● Set tasks
• 1. Answer these questions from the Grado SR80i review.
(a) About how many people auditioned the headphones, and how many of them found them annoying after 15 minutes?
(b) Once amped, what price range of headphones do they match sonically?
(c) What sound can the reviewer hear while typing with the headphones on?
• 2. Write the next part of the Grado SR80i review, following on from the last item in its list of cons.

● Text shown

>> start

Grado SR80i Review


These are my first Grado cans and they looked beautiful the first time I saw them. The first impression I got from looking at these was they were some retro headphones from the 70's. These are very crude headphones in the manner that these are very simple headphones in the headphone world, they only have the vital parts nothing extra or anything that may be just "for show". If I was going to make a comparison, it would be like comparing the AK47 to a more current gun like the FN Scar. This simple and old-style look really catches my eye and I just LOVE this look, looking at these headphones just once, I can already see how these headphones are put together and in truth nothing is really hidden from the user, it's just simple headband, ear-cup, driver, wire. But just like the AK47 and it's strong recoil, these headphones aren't the most comfortable. Some people won't mind, but out of the 42 or so people I've let audition these headphones, 34 said that it got annoying after 15 minutes.


But introductions and first impressions aside, lets get onto the review:

Pros

  • Best bass response for those in it's sound range
  • Quite balanced, neither bass, mids or highs seem overpowering
  • Soundstage, soundstage on these headphones really vary, sometimes they sound really 3D but during others they sound kinda linear. When this happens it feels like these you're sticking speakers beside your ears
  • Soundstage is amazing with digital/electric sound/music reproduction
  • Thick cable, this cable thickness may even be considered overkill by some
  • When amped these headphones are MONSTERS that matches headphones in the $150 range sonically 

Cons

  • Look, there may be some who love or hate the retro look
  • If you are really picky about your headphones having a really clean and new aesthetic look, you will not get it
  • The comfort is not the best
  • Ear-cushions warm up after 15 mins of use, not everyone will like this feeling
  • ABSOLUTELY NO NOISE ISOLATION! If it's isolation you need, look elsewhere, these headphones are completely open (I can hear the clicking of my keyboard keys as I type with these on)

>> end

● Material
>> start

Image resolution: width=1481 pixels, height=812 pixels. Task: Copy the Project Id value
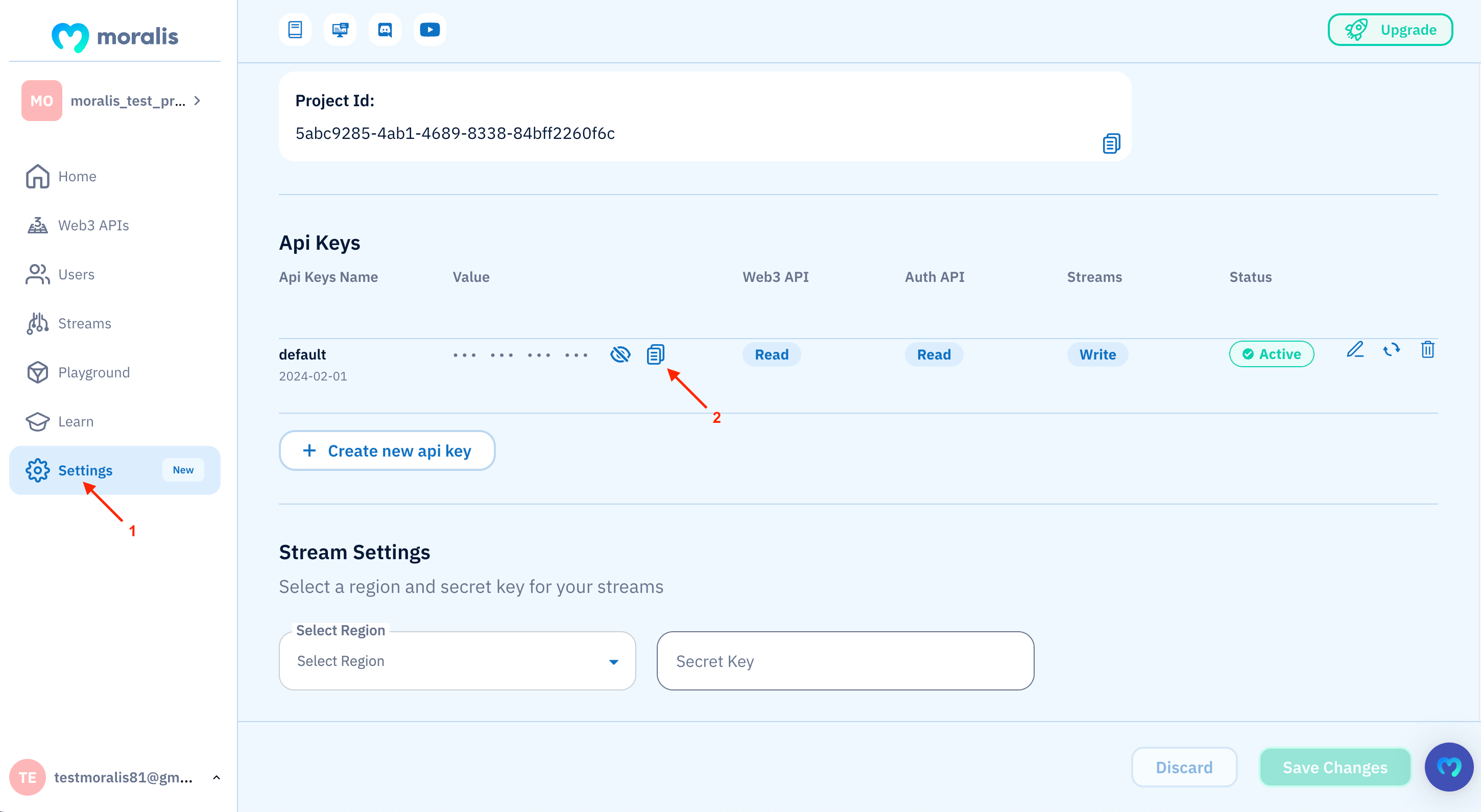1111,143
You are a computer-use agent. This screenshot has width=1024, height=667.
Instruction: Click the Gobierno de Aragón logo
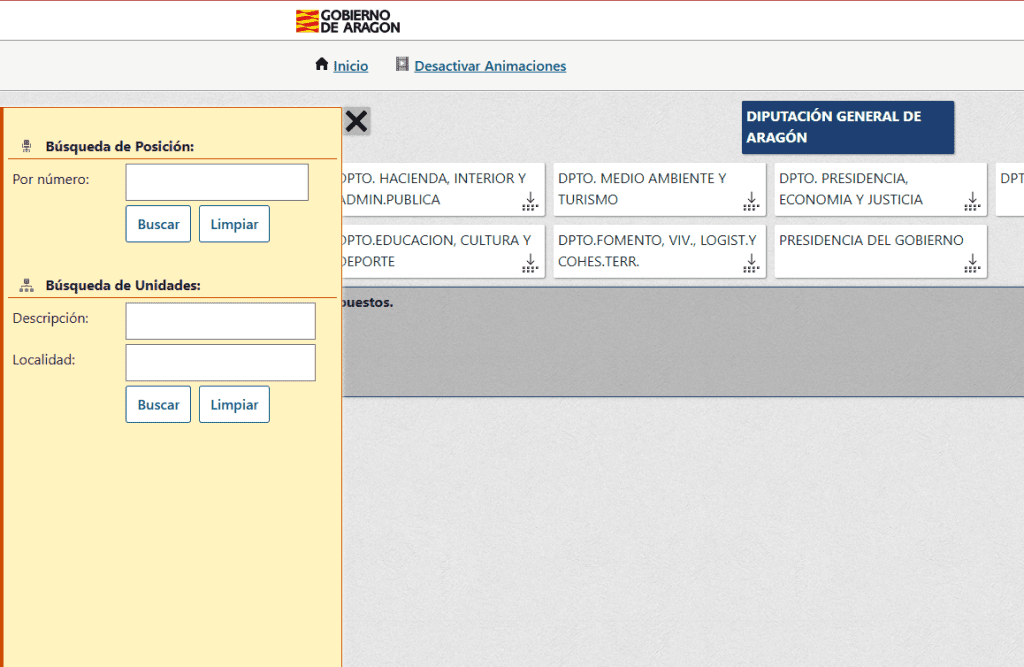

>> end

● Outputs by task
• 1.
(a) About 42 people auditioned them, and 34 found them annoying after 15 minutes.
(b) The $150 range.
(c) The clicking of the keyboard keys.

• 2.
  • Sound leaks like CRAZY! It is guaranteed that people will hear everything you hear at the same volume you hear it as the backs of these headphones are pretty much completely open
  • Clamping force of the headphone will probably get to you at 2 hours of continuous use
  • Needs an amp to work at its best
  • These headphones are absolutely brutal on poorly recorded songs and offer no forgiveness whatsoever. Here's an example, on some compressed tracks or badly recorded tracks, the treble may sound harsh or raspy.

Package 

The package of the SR80i is fairly simple, flat box with a transparent film that shows the headphones inside. Nothing special.




Unamped Highs/Treble

The highs and treble are generally really clear and controlled as long as there is no more then 4 tones going quickly at once. The treble is around average for this price range and should be more then enough to satisfy a casual listener. The treble is very satisfying and I don't find it lacking at all, but it does lacks the detail and clarity to match that the quality of headphones in the next price range. The treble quality can is usually maintained as long as you don't have more then 4 fast instruments going at once. Now this is how these headphones sound to me unamped, but when amped properly, this problem totally disappears. As well, like I said in the previous example in the pros and cons, sometimes the treble will sound harsh and raspy and this will occur on any fast song if it is compressed.

Unamped Mids

I really like the mids on these headphones, they never feel like they are being overwhelmed by any of the other tones and balanced enough so the mids don't block out any other tones either. The harmonic distortion on these headphones are definitely noticeable, but not to the point that they will bug the listener most of the time. The speed of the mids are generally good, but they lack the speed to keep up completely with a strumming guitar as sometimes a strumming guitar's tone may sound a tad distorted and mashed together (Face Down-Acoustic) and acoustics may sound a little distorted, but this isn't really noticeable. My recommendation is avoid acoustic music with these as acoustic songs really make distortion more noticeable on these headphones.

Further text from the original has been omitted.